The exhibition has been well curated by Ayisha and Janaki, both daughters of Abu. By showcasing the cartoons in the context of critical junctures of history, through annotations contributed by historian Janaki Nair, the curators have successfully built up a narrative continuity. Juxtaposing the liminality of the daily cartoon in its original form with the permanence of its retrospective social/historical commentary, the show manages to bring out its inherent duality.

The show also does justice to the range of Abu’s consummate artistry by including original sketches, scrapbooks, copies of sketchbooks, comic strips, and even an award winning animated short film. Abu’s unhurried lines capture the feel and essence of the places and people he sketched, be it the figures of nuns enjoying some precious languid moments at the sea side, a Vijayawada shanty in the sweltering Andhra summer, two Shanghai monks about to break into conversation, or the resoluteness of sunbaked fishmongers on the Kovalam beach. 

Among the sketchbooks that chronicle Abu’s many travels, two stand out – one on the Adolf Eichmann trial in Jerusalem in 1961, and the other on his visit to a Palestinian refugee camp run by the United Nations Relief and Works Agency (UNRWA), in 1967. In the first sketchbook, Abu captures the Nazi in all his defiance and unrepentance, the judges going about their business, and witnesses and survivors awaiting justice. The second sketchbook effortlessly communicates the plight of innocent children and inconsolable old men at the Palestinian refugee camp desolately peering out of the frame, having lost their land, their homes, and all hope. Viewed together, these sketchbooks from the past serve as stark reminders of how human pain and misery engendered by the cycle of hate and violence continue to spill over into our present.

(Left) From Abu’s sketchbook chronicling his visit to Jerusalem in 1961: a sketch of an unrepentant Adolf Eichmann during his trial in Jerusalem. (Right) In 1967, Abu visited a Palestinian refugee camp run by the UNRWA. As usual, his sketchbook did the talking, as in this sketch of a child from the camp.

The Kerala Lalitha Kala Akademi deserves all praise for bringing this major cartoon exhibition to Abu’s native state for about a month on the occasion of his centenary year.

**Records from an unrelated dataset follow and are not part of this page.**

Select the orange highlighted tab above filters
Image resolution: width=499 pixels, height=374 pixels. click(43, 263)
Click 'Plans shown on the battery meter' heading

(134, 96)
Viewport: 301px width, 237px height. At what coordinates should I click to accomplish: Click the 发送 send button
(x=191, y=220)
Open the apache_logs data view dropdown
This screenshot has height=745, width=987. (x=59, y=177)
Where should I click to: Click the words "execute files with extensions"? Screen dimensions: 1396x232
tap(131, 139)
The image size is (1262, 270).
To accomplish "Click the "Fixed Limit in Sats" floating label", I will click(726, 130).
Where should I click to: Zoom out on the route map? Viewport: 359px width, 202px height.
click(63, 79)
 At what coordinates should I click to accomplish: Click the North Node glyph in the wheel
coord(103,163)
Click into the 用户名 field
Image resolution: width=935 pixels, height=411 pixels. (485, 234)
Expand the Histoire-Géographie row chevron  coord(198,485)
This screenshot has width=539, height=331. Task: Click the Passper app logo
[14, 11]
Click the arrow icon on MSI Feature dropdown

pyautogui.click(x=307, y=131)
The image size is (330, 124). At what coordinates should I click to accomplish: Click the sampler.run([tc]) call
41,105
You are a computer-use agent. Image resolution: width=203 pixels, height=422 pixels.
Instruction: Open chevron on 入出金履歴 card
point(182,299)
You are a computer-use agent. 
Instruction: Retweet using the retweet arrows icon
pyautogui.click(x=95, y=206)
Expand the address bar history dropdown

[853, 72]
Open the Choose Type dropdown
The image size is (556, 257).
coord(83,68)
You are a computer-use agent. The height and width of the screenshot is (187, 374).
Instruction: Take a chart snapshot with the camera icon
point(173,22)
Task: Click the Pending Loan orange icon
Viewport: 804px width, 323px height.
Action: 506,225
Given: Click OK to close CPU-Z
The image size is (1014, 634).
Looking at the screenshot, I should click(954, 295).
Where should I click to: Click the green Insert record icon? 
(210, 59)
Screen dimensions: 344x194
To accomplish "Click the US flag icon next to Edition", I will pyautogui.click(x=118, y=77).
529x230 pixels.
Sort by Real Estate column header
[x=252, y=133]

With this show the Akademi moves beyond the conventional, constrained definitions of ‘art’; an important step if you seek to engage with a younger generation that is very much at home with the hybrid language of comic art. This exhibition should travel to other parts of the country as well – while being a memorable acknowledgement of Abu’s genius, it is equally a deserving celebration of the rich and glorious tradition of Indian newspaper cartooning.

Gokul Gopalakrishnan is a Kerala based cartoonist and comic art researcher.